C’est-à-dire en commençant par le corps encore vivant, les ruelles qui l’ont mené à sa fin, le prénom de l’Arabe, jusqu’à la rencontre avec la balle. J’ai donc appris cette langue, en partie pour raconter cette histoire à la place de mon frère qui était l’ami du soleil. Cela te paraît invraisemblable? Tu as tort. Je devais trouver cette réponse que personne n’a jamais voulu me donner au moment où il le fallait. Une langue se boit et se parle, et un jour elle vous possède; alors, elle prend l’habitude de saisir les choses à votre place, elle s’empare de la bouche comme le fait le couple dans le baiser vorace. J’ai connu quelqu’un qui a appris à écrire en français parce qu’un jour son père illettré a reçu un télégramme que personne ne pouvait déchiffrer — c’était l’époque de ton héros [Albert Camus] et des colons. Le télégramme resta une semaine à pourrir jusqu’à ce que quelqu’un le lui lise. Y était annoncé, en trois lignes, la mort de sa mère, quelque part dans le profond pays sans arbres. (p. 16-17)

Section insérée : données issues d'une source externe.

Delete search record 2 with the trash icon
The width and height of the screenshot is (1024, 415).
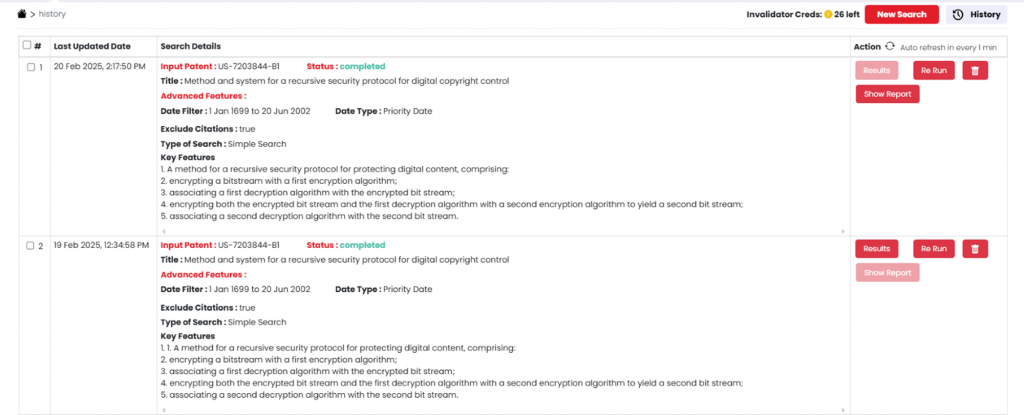pyautogui.click(x=975, y=249)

Cette mort d’une mère, celle de l’homme dont le père avait reçu le télégramme, entre en résonance doublement : avec la première ligne du roman, « Aujourd’hui, M’ma est encore vivante. » (p. 11) qui elle-même inverse celle ouvrant le roman de Camus « Aujourd’hui, maman est morte. », alors que la situation est la même : « Ou peut-être hier, je ne sais pas. J’ai reçu un télégramme de l’asile : « Mère décédée. Enterrement demain. Sentiments distingués. » Cela ne veut rien dire. C’était peut-être hier. » (p. 9)2.

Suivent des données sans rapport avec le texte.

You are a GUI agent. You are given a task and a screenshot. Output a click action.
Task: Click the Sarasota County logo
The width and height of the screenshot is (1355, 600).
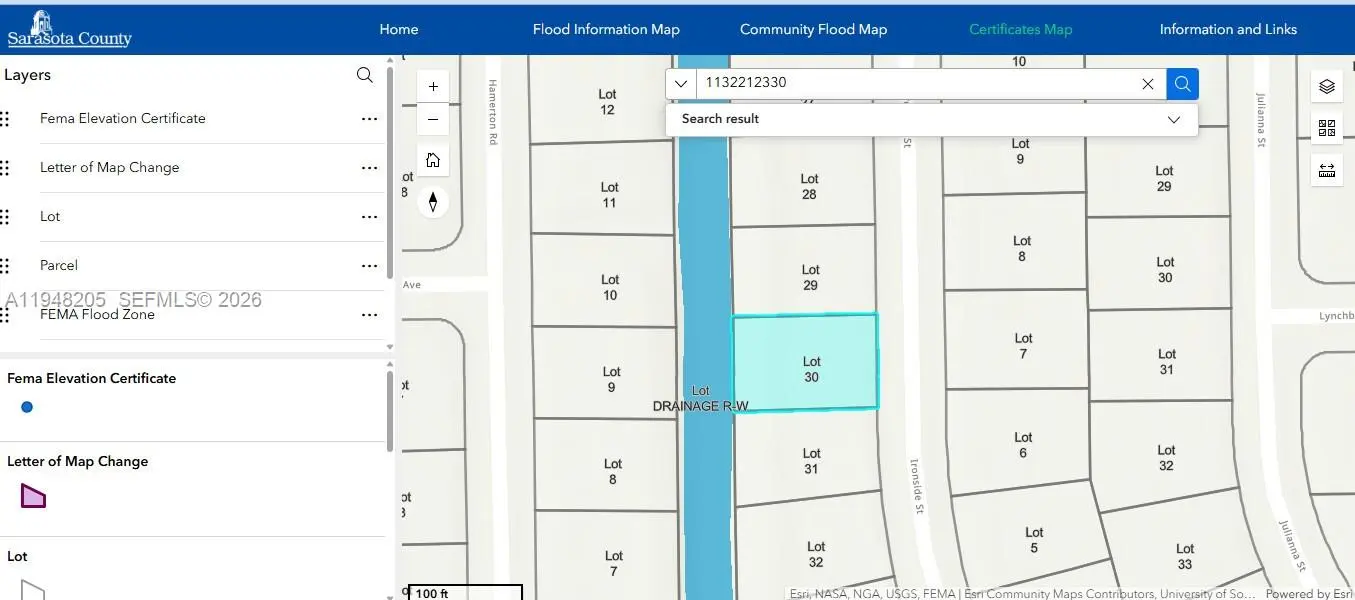[69, 29]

J’ai appris à écrire pour mon père et pour que ça ne se reproduise jamais plus. Je n’ai jamais oublié sa colère contre lui-même et son regard qui demandait de l’aide, m’a dit cet homme. Au fond, j’ai la même raison. Vas-y, remets-toi à lire, même si tout est écrit dans ma tête. Chaque soir, mon frère Moussa, alias Zoudj, surgit du Royaume des morts et me tire par la barbe en criant : « Ô mon frère Haroun, pourquoi as-tu laissé faire ça? Je ne suis pas une génisse, bon sang, je suis ton frère ! » Vas-y, lis ! (p. 17)3

Notes et références

[1] Association générale de la langue allemande, dont l’organe était la revue Zeitschrift des Allgemeinen Deutschen Sprachvereins.

[2] Pour raconter l’histoire de sa mère, Française du Maroc, l’acteur Charles Berling a publié un livre de témoignages plaçant en titre cette première phrase de L’étranger.

[3] Les mots arabes, parcimonieux comme les mots birmans l’étaient dans L’art d’écouter les battements de cœur, ne sont pas seulement saupoudrés là pour la couleur locale mais développés par le récit. Zoudj veut dire deux en arabe. Quelques pages plus tôt, le narrateur avait expliqué ce sobriquet inventé pour son frère Moussa : « Il [Camus] aurait pu l’appeler « Quatorze heures » comme l’autre a appelé son nègre « Vendredi ». Un moment du jour, à la place d’un jour de semaine. » (p. 13).